_EXTRACTED RECORDS_
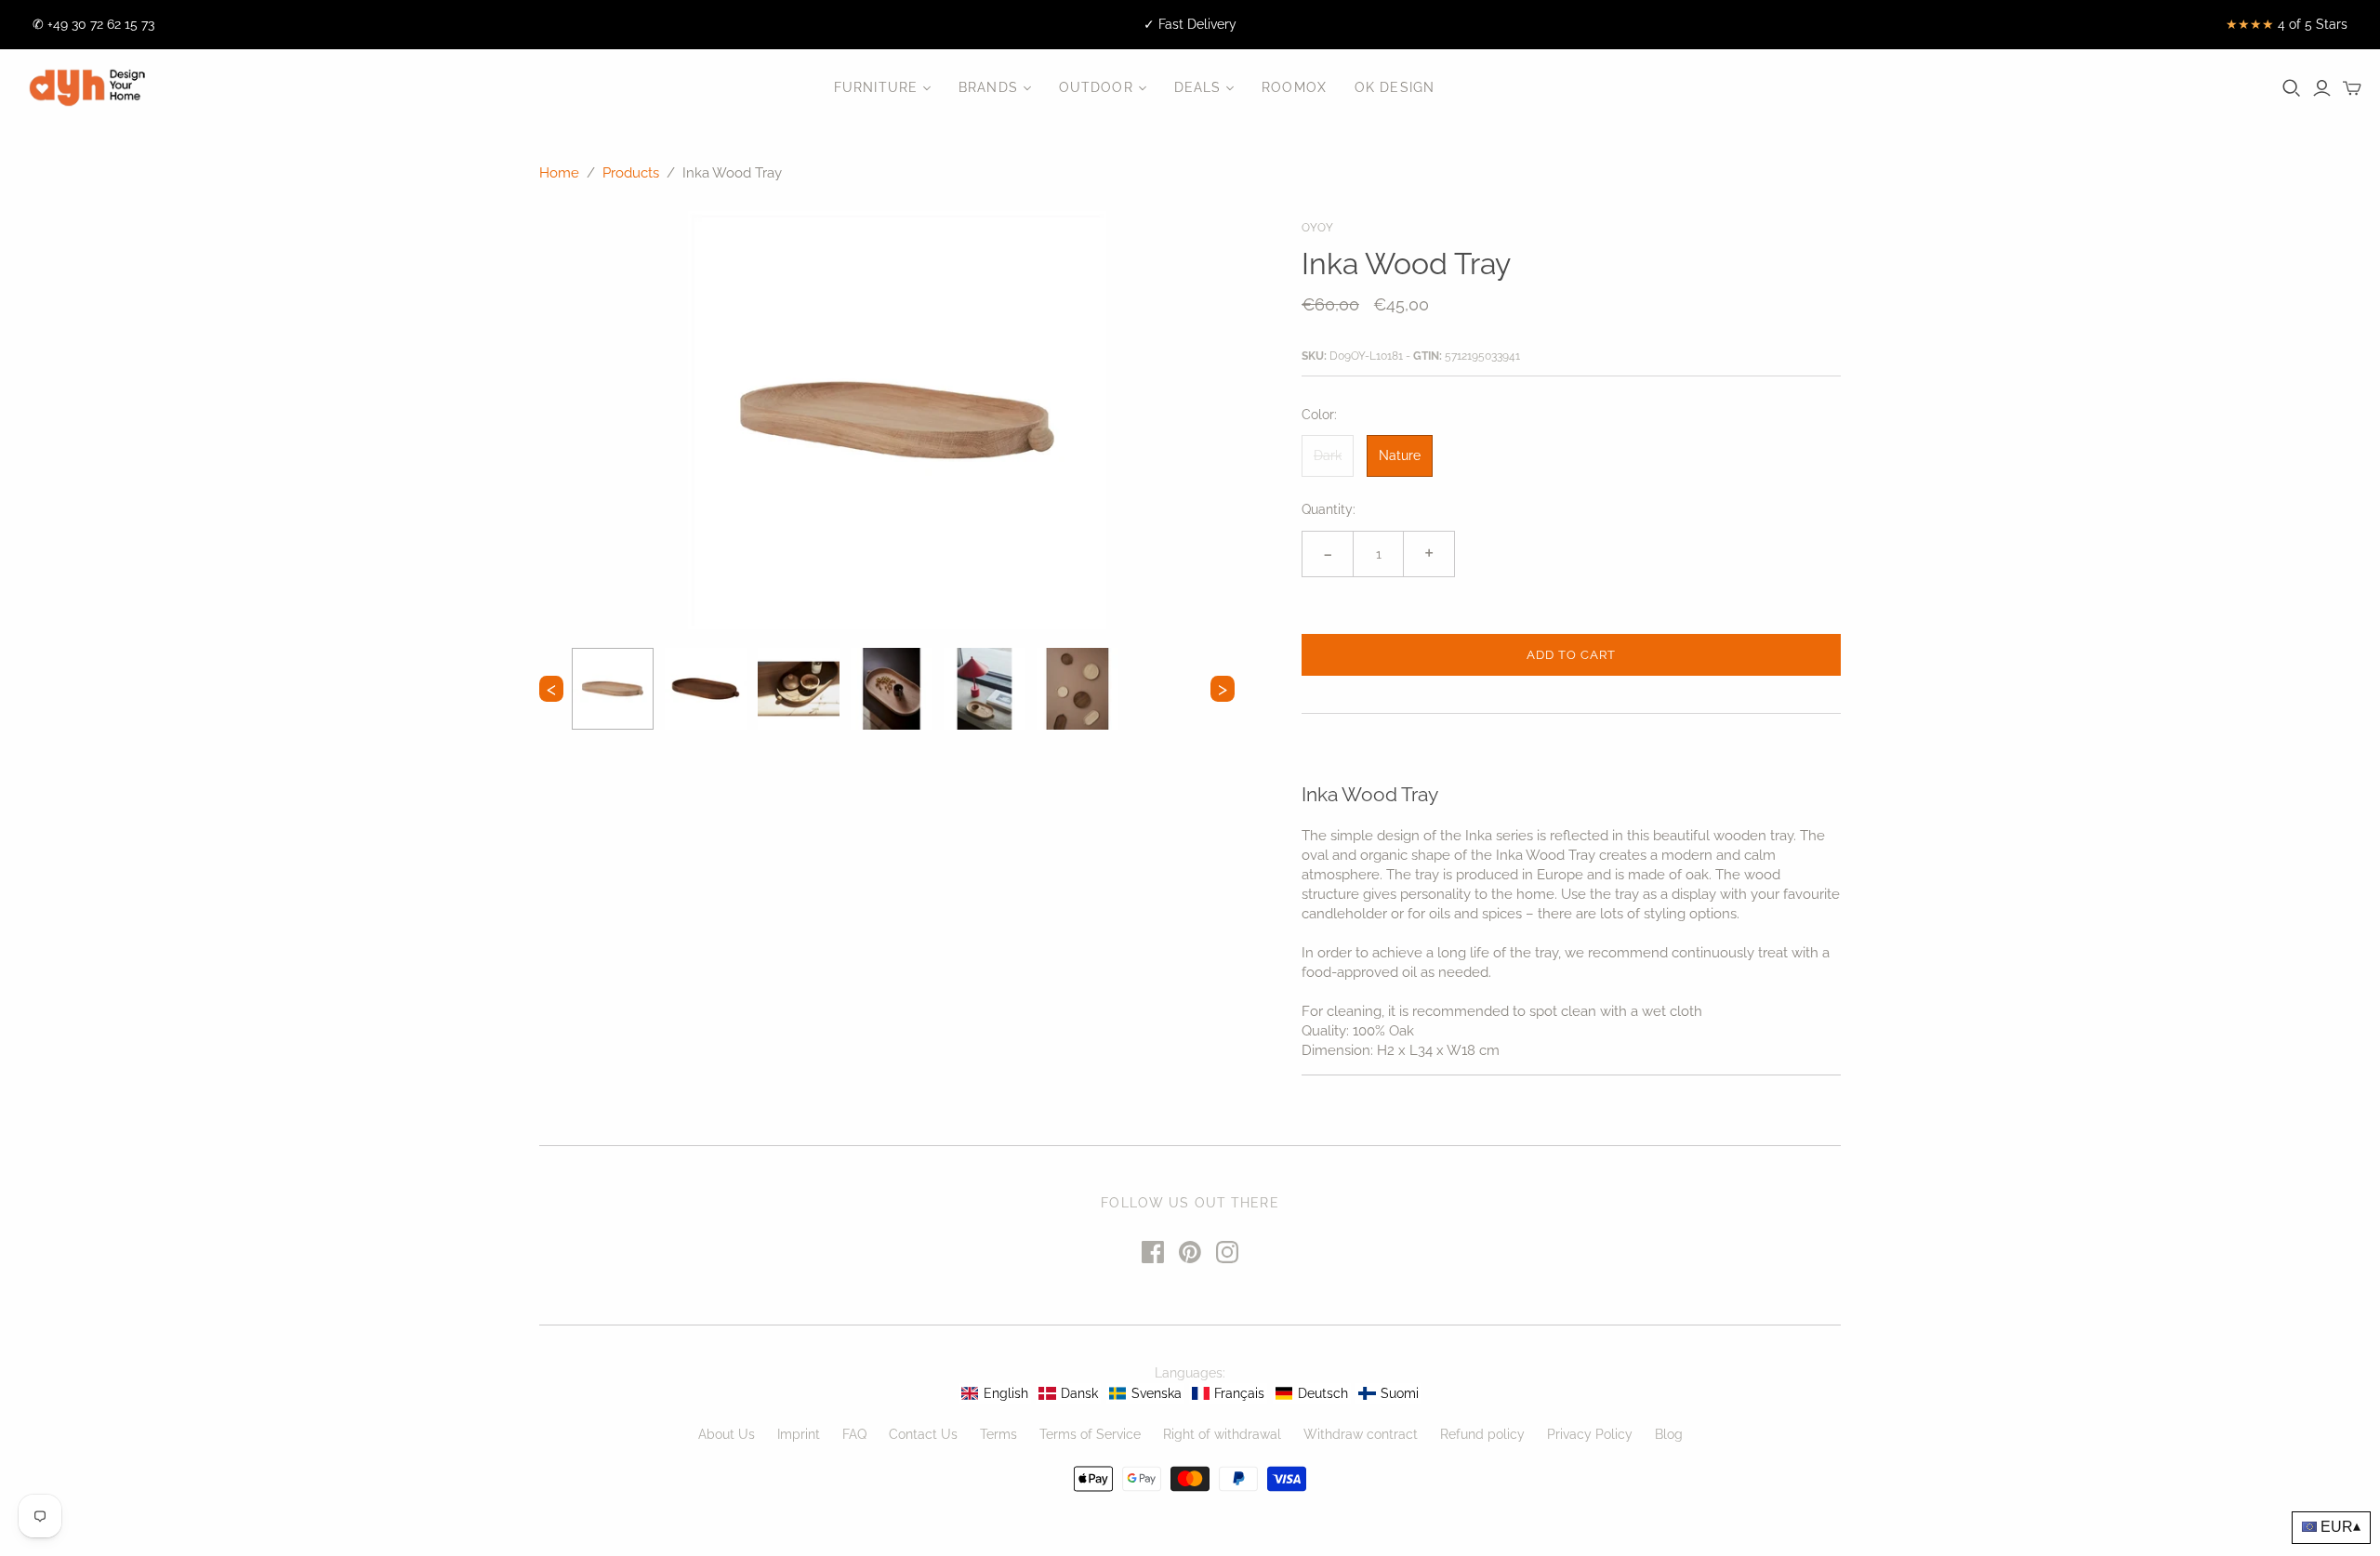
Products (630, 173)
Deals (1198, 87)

* * *

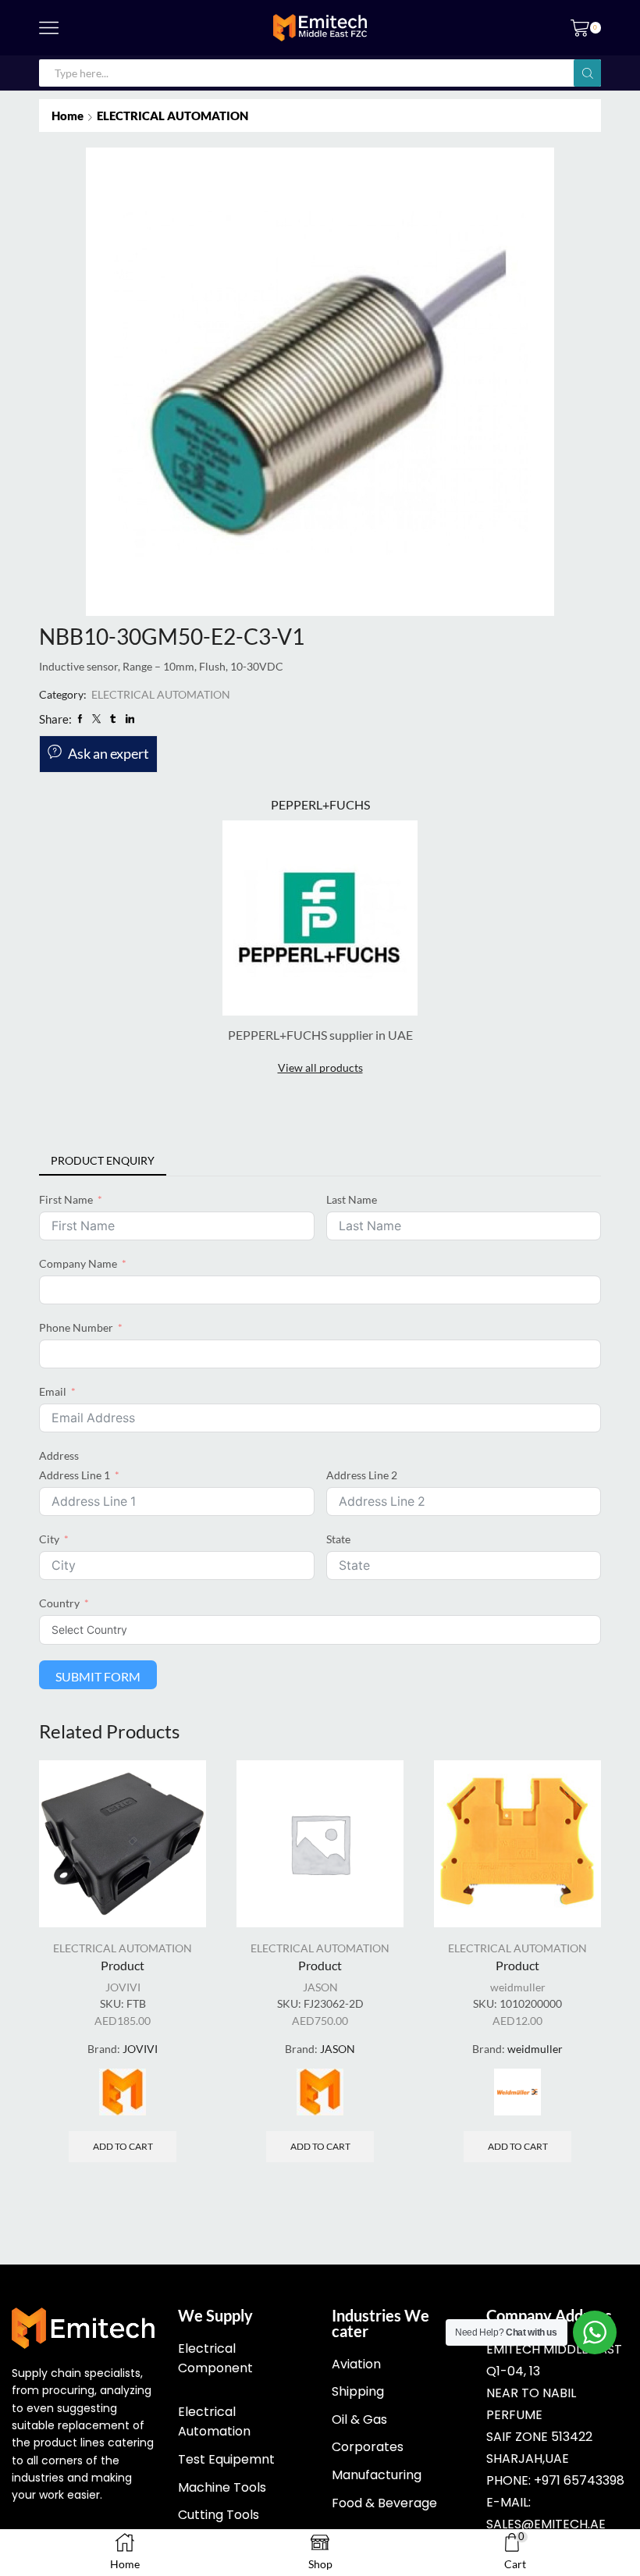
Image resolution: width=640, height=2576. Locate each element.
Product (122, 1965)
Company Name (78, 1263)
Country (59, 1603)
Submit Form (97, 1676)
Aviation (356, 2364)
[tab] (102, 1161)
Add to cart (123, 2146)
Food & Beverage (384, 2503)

_TASK TO CARRY OUT_
Starting at the line that has "Company Name (78, 1263)" and ending at the line that has "Food & Beverage (384, 2503)", please write out the lines above exactly, leaving out all others.

_RESPONSE_
Company Name (78, 1263)
Country (59, 1603)
Submit Form (97, 1676)
Aviation (356, 2364)
[tab] (102, 1161)
Add to cart (123, 2146)
Food & Beverage (384, 2503)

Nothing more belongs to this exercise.